→ **REQUIRED WORK**:
Repeat exactly, and nothing more, the lines from the one that includes "Where should I" through the final line of the entries; skip the pictures.

Records from a collection:
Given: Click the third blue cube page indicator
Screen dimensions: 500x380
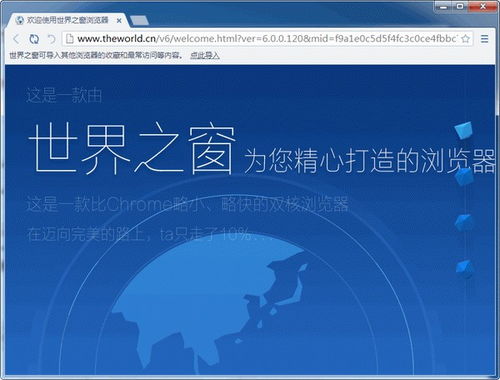Looking at the screenshot, I should pyautogui.click(x=464, y=222).
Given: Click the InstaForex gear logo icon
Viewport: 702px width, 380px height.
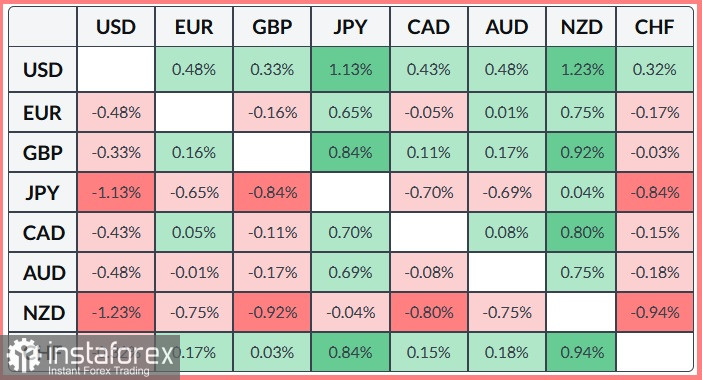Looking at the screenshot, I should tap(23, 356).
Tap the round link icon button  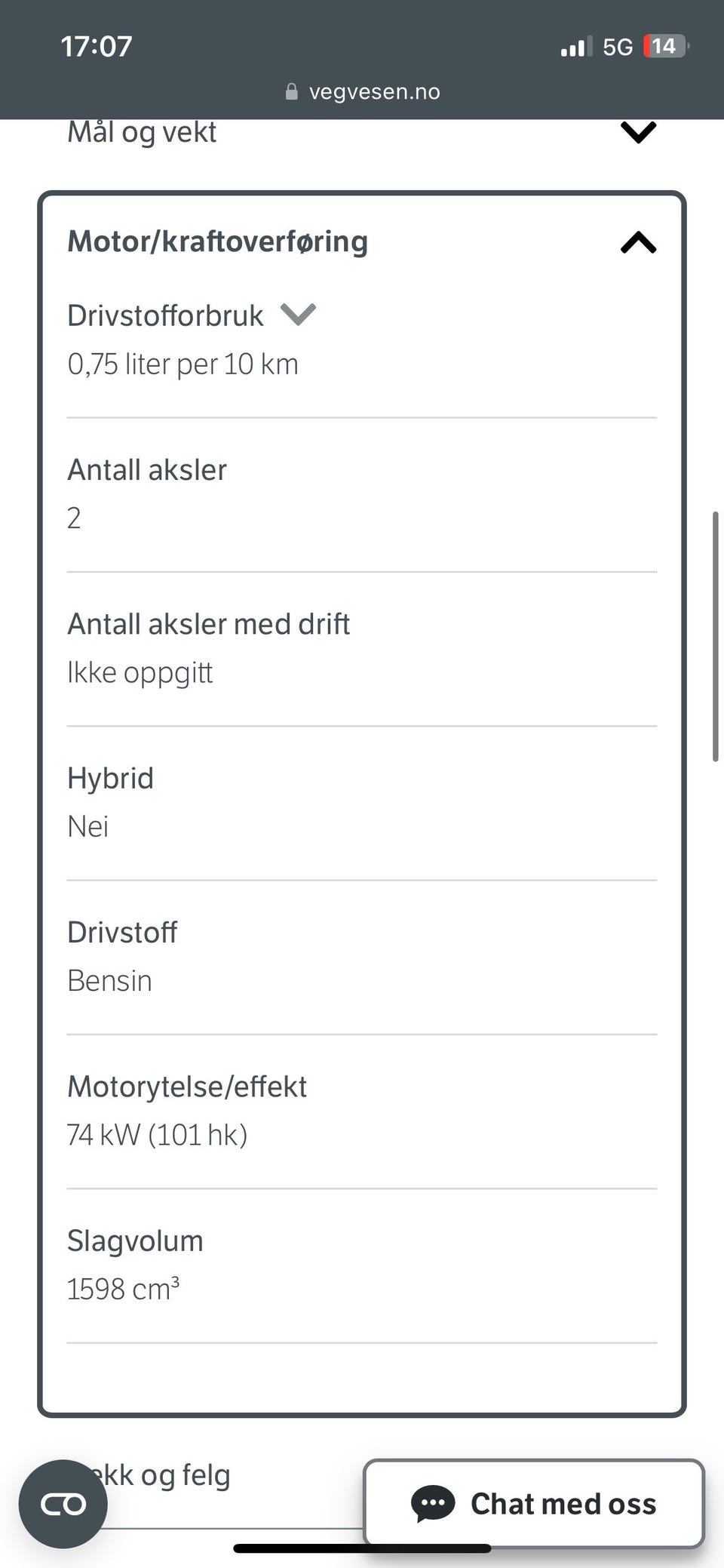coord(63,1505)
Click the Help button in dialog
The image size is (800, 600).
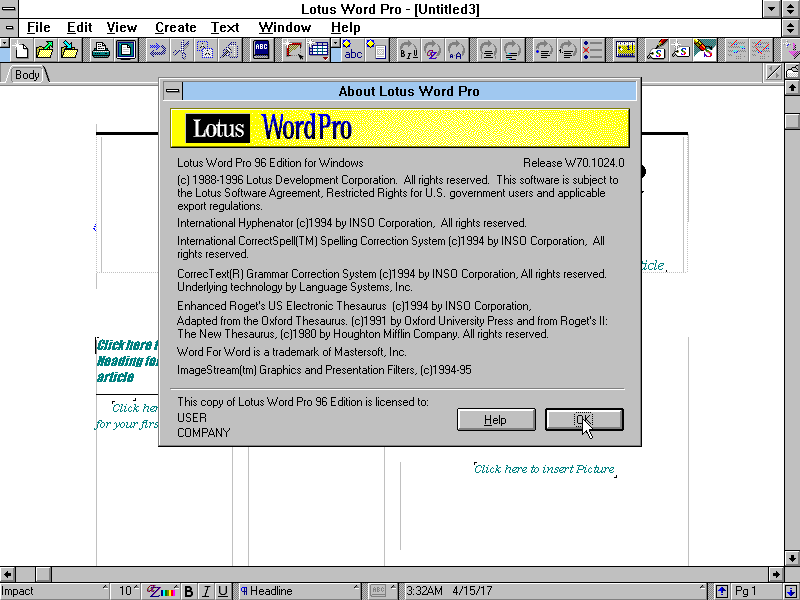coord(496,420)
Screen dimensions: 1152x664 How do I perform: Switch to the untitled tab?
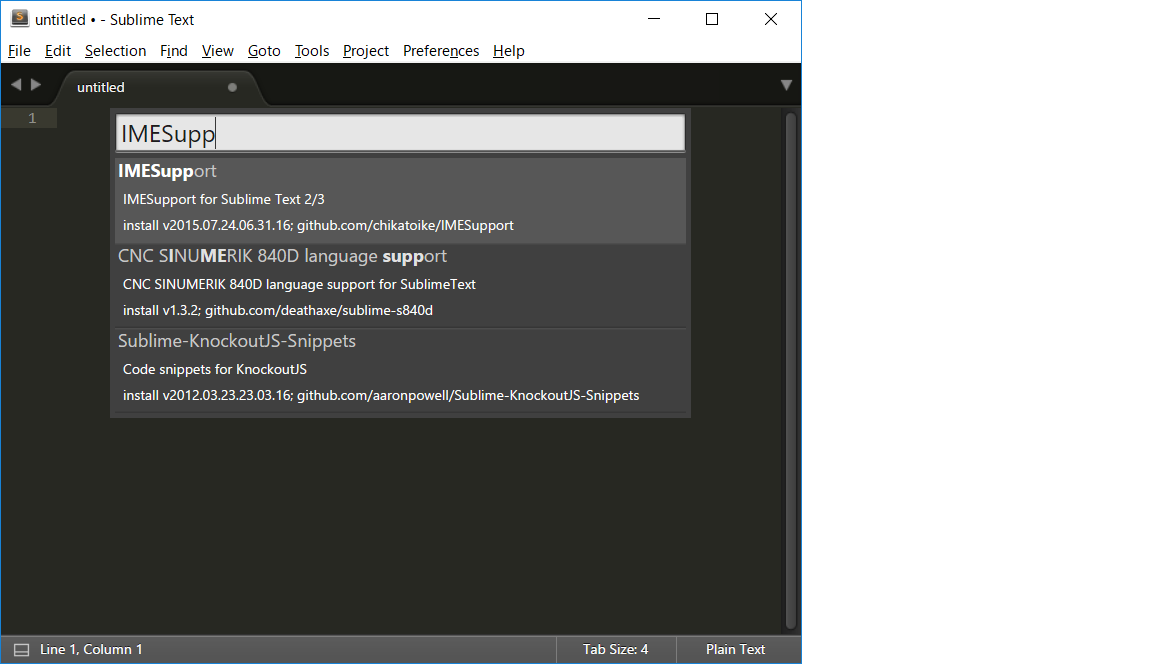tap(100, 87)
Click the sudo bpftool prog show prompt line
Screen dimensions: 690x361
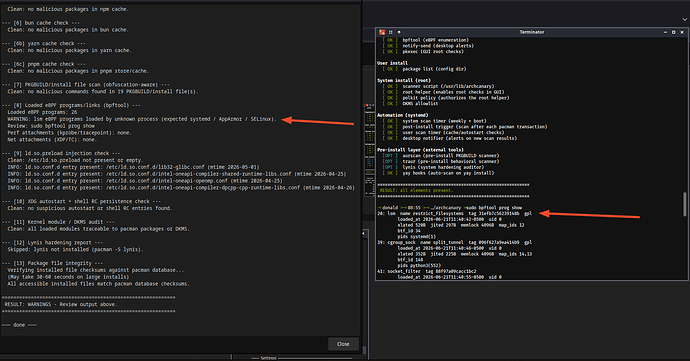(x=450, y=208)
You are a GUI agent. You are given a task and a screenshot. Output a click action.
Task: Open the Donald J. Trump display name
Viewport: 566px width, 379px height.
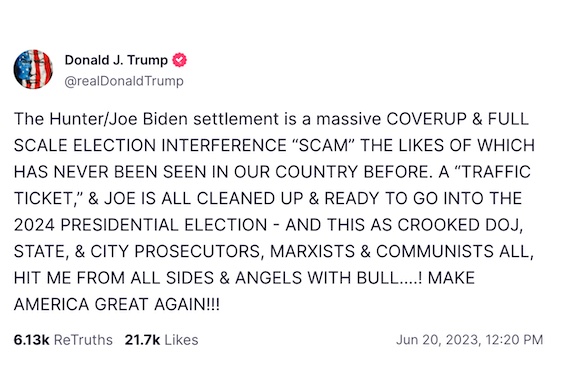116,60
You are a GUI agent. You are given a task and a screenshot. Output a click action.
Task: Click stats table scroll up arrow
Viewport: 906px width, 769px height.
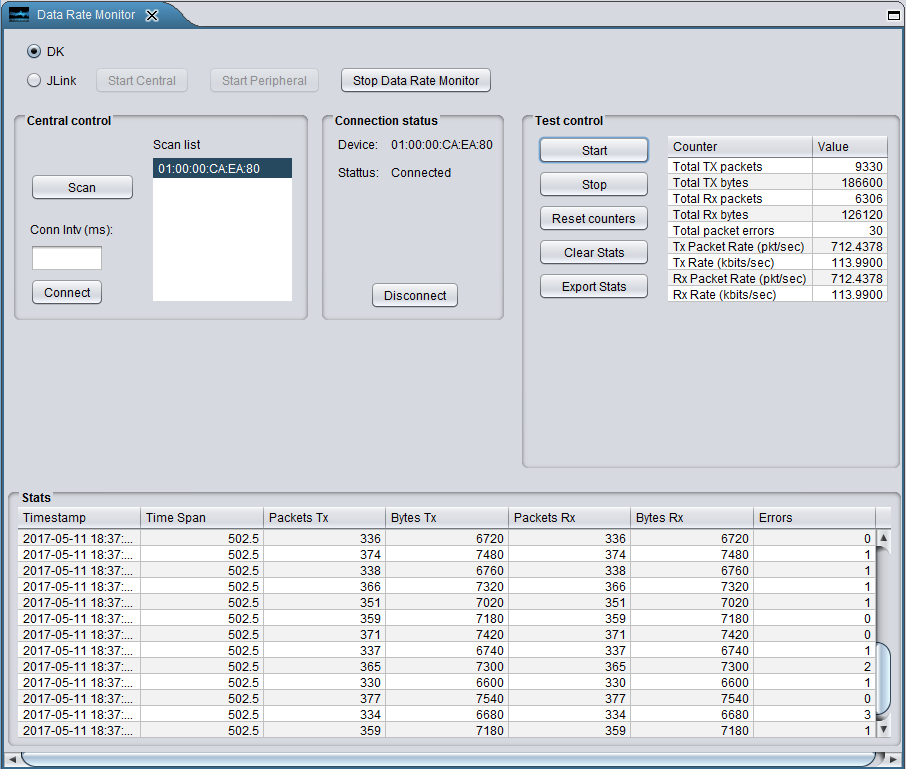(883, 538)
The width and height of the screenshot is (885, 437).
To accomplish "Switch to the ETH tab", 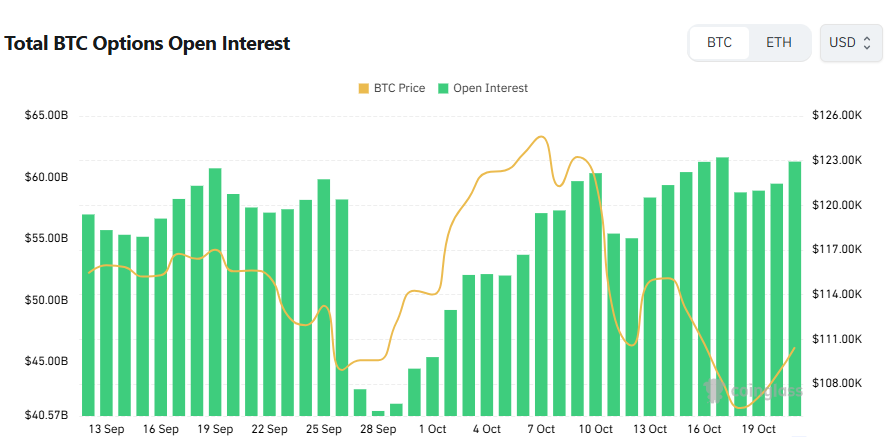I will click(x=779, y=43).
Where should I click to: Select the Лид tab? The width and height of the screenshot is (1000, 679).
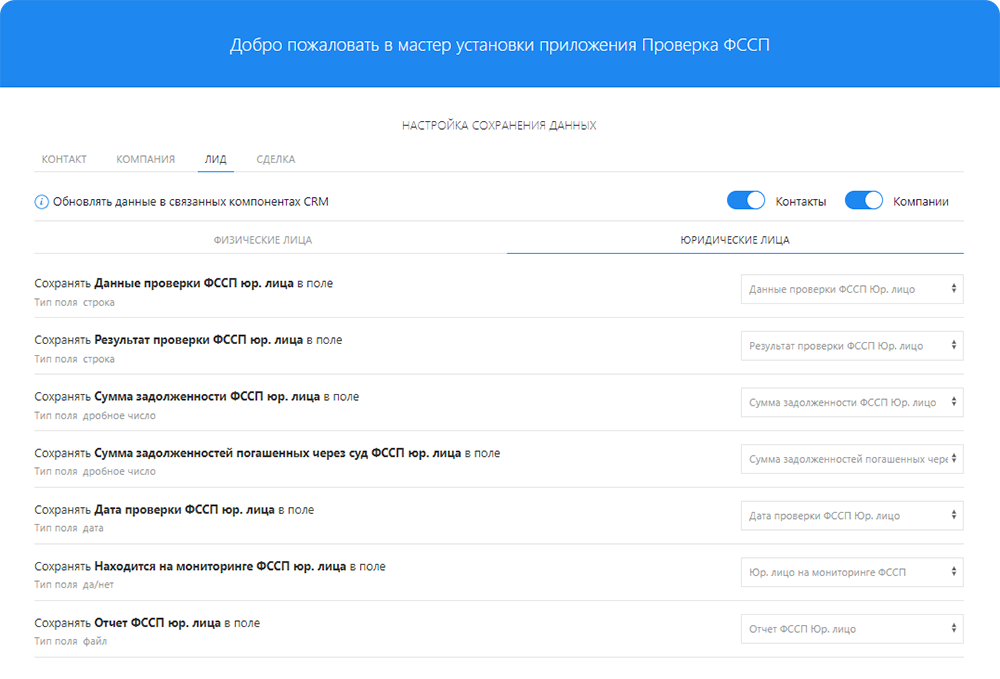pyautogui.click(x=215, y=159)
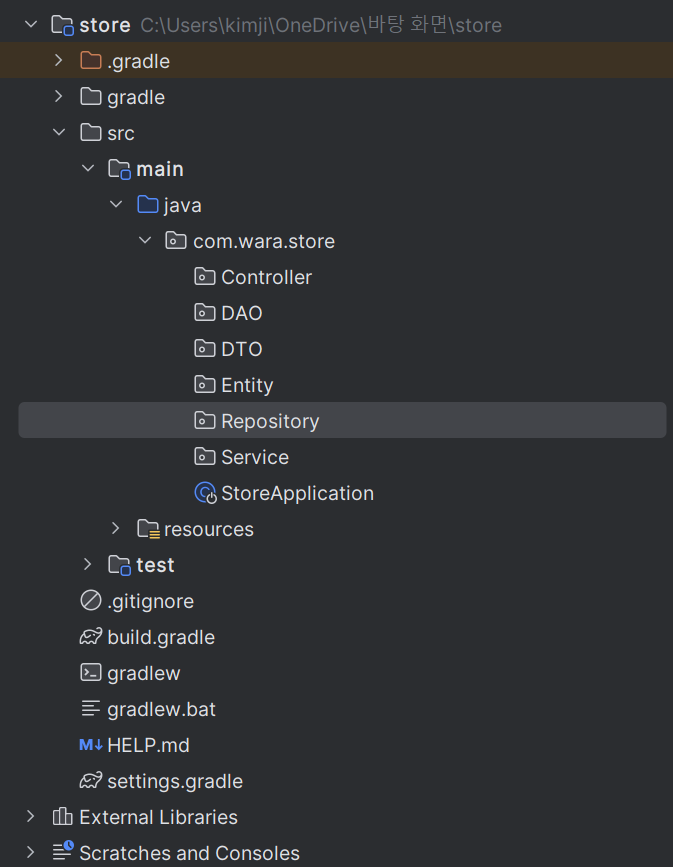Click the StoreApplication class icon

click(x=205, y=493)
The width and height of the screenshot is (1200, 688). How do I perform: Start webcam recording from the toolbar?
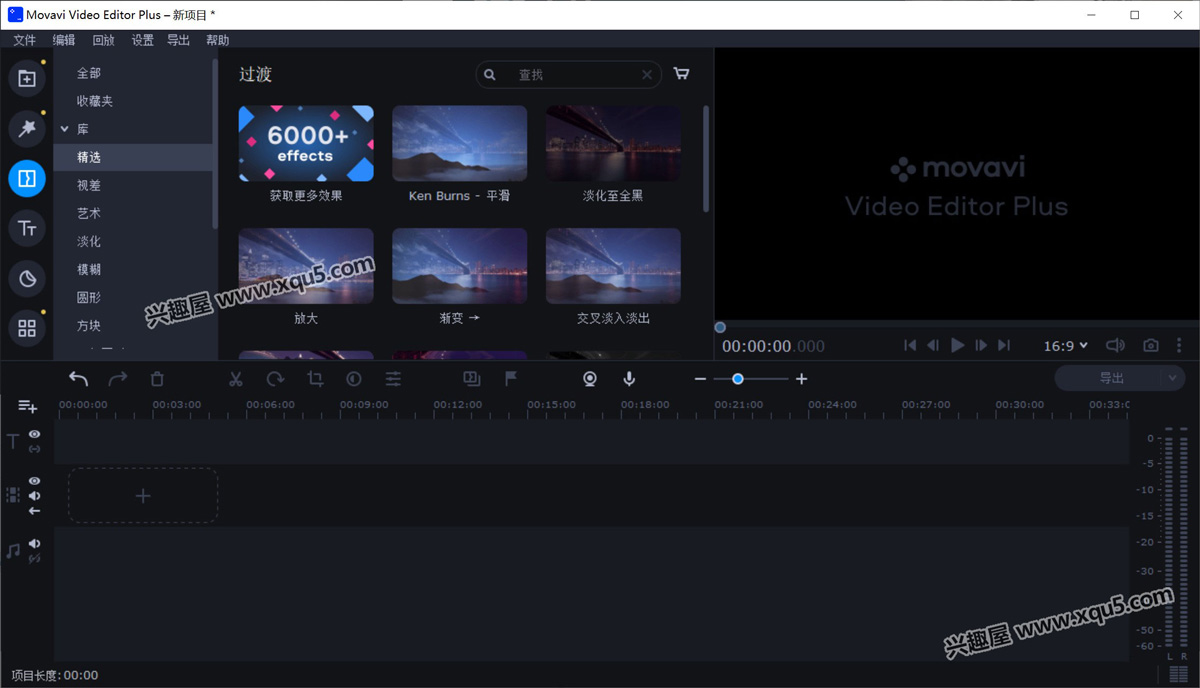[590, 379]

→ **EXPECTED ANSWER**:
Where should I click to: Select the Лид tab? The width and height of the screenshot is (1000, 679).
pyautogui.click(x=215, y=159)
Click the StoreApplication class icon

click(x=205, y=493)
The width and height of the screenshot is (1200, 688). How do I perform: Start webcam recording from the toolbar?
[590, 379]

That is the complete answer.